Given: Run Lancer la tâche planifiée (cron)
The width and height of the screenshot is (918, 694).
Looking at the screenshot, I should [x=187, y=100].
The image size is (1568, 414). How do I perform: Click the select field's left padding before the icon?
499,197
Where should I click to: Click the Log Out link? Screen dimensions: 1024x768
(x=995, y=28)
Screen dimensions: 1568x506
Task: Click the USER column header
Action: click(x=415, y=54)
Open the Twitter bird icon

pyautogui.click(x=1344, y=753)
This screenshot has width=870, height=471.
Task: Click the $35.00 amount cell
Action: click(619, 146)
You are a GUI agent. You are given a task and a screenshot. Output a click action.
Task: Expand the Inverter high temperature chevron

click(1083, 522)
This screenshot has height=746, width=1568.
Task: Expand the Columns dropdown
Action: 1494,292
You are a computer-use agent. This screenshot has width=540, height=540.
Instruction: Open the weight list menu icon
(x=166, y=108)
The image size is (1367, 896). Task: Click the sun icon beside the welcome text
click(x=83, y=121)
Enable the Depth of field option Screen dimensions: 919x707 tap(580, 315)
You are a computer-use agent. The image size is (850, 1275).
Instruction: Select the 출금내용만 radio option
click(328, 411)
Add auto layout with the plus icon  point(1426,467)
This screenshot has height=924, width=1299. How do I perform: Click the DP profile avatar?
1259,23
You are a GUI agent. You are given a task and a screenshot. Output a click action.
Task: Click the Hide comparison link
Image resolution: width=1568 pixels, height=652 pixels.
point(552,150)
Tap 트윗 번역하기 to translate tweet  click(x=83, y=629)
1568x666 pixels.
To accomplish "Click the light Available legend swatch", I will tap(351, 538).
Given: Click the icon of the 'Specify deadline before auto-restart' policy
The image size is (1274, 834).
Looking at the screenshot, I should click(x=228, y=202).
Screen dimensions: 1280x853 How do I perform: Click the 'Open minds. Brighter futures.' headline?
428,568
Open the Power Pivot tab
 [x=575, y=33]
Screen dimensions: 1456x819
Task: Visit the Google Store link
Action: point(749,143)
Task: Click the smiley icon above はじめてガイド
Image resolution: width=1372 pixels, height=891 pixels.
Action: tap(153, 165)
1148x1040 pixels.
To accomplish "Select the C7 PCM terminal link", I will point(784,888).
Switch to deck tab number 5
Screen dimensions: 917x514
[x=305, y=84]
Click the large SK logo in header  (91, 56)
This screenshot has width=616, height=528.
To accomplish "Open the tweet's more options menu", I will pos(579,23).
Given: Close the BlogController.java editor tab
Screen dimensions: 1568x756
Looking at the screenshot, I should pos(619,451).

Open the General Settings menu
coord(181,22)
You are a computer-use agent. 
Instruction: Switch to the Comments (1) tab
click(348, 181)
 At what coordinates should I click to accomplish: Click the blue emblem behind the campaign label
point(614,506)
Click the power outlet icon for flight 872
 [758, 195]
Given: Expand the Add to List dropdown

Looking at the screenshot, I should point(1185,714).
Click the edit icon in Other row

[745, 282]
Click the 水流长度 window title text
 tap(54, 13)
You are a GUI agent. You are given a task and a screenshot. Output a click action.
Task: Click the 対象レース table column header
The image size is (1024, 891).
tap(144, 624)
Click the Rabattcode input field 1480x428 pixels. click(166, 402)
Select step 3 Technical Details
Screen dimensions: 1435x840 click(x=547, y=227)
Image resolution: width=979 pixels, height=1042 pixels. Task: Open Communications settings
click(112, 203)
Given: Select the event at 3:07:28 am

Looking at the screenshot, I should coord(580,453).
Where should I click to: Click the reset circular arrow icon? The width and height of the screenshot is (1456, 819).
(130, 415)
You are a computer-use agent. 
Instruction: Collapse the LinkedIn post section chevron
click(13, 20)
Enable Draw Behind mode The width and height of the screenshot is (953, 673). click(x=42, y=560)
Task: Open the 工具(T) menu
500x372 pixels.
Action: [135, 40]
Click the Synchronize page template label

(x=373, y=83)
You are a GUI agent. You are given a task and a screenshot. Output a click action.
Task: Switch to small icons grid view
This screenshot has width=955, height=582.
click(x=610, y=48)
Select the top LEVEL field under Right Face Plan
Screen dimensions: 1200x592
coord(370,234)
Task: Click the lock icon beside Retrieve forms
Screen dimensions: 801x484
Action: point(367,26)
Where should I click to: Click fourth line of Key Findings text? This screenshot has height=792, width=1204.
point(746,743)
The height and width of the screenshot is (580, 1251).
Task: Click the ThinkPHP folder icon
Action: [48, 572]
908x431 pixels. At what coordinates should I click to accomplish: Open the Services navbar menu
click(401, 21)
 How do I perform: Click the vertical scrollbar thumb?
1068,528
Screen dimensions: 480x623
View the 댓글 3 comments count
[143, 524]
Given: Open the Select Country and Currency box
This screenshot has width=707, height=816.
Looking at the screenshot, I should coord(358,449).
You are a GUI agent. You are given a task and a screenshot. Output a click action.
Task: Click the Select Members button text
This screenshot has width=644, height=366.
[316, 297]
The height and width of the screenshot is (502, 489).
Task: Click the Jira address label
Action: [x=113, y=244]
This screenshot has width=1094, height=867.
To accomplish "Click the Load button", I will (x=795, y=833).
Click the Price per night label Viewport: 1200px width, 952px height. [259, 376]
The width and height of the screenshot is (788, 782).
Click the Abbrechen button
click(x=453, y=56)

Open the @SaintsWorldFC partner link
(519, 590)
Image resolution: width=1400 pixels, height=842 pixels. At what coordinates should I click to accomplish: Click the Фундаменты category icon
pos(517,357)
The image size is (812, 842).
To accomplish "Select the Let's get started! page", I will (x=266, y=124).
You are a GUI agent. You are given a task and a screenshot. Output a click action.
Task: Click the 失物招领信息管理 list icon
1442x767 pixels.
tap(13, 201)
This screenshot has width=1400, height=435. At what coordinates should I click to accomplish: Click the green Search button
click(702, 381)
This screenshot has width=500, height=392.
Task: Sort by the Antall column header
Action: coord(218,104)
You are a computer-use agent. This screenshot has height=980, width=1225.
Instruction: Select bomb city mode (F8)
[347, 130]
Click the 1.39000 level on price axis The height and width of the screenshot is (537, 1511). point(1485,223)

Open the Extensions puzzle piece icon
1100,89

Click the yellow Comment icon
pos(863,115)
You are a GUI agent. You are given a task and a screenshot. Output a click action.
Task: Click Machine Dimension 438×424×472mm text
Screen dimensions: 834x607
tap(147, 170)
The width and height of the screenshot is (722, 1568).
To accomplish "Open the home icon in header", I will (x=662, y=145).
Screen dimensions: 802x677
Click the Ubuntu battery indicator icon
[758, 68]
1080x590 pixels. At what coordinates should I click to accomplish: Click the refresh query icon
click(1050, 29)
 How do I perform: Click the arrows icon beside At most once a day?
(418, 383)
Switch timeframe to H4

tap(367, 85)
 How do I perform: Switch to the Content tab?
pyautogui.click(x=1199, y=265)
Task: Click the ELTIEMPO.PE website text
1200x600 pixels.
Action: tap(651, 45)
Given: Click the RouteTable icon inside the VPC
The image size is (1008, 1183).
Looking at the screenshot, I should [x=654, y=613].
○ ○ ○ ○
* WORK TO COMPLETE *
Identify and extract each line of the listing that contains "tweet".

* EXERCISE ANSWER *
Tap 트윗 번역하기 to translate tweet  click(x=83, y=629)
To accomplish "Open the tweet's more options menu", I will pos(579,23).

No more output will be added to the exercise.